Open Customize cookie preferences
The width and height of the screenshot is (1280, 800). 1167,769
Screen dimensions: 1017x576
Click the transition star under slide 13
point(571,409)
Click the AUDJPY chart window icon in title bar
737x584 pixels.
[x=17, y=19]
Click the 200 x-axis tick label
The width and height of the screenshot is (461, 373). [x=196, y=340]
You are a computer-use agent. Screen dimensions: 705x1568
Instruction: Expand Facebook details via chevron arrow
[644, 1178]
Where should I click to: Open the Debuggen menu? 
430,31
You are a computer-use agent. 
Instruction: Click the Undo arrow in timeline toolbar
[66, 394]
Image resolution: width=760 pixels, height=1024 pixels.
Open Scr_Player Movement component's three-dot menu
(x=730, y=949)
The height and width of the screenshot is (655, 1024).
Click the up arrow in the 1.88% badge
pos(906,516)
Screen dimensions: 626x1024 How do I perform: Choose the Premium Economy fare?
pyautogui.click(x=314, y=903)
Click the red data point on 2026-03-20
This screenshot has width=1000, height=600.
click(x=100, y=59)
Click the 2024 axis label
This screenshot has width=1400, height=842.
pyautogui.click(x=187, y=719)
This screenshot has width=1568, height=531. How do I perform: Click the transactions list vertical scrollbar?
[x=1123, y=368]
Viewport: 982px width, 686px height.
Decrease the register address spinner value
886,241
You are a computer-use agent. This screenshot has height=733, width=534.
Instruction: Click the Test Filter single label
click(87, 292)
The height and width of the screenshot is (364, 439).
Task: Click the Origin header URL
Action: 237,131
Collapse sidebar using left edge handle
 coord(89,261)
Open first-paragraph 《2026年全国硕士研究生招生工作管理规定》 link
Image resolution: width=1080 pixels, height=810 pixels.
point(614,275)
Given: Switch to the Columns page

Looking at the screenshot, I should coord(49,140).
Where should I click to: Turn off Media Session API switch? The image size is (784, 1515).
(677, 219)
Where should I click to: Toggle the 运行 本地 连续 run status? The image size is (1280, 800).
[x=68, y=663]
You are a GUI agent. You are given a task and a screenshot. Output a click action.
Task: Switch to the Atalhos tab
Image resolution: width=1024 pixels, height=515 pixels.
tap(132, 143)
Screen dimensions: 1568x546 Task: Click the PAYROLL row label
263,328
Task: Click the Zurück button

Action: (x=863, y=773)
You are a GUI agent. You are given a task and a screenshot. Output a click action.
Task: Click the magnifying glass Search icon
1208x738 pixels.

**Requirement:**
Check each line of the data for the word "computer", then state only how many lines hold it.

**Answer to this task:**
3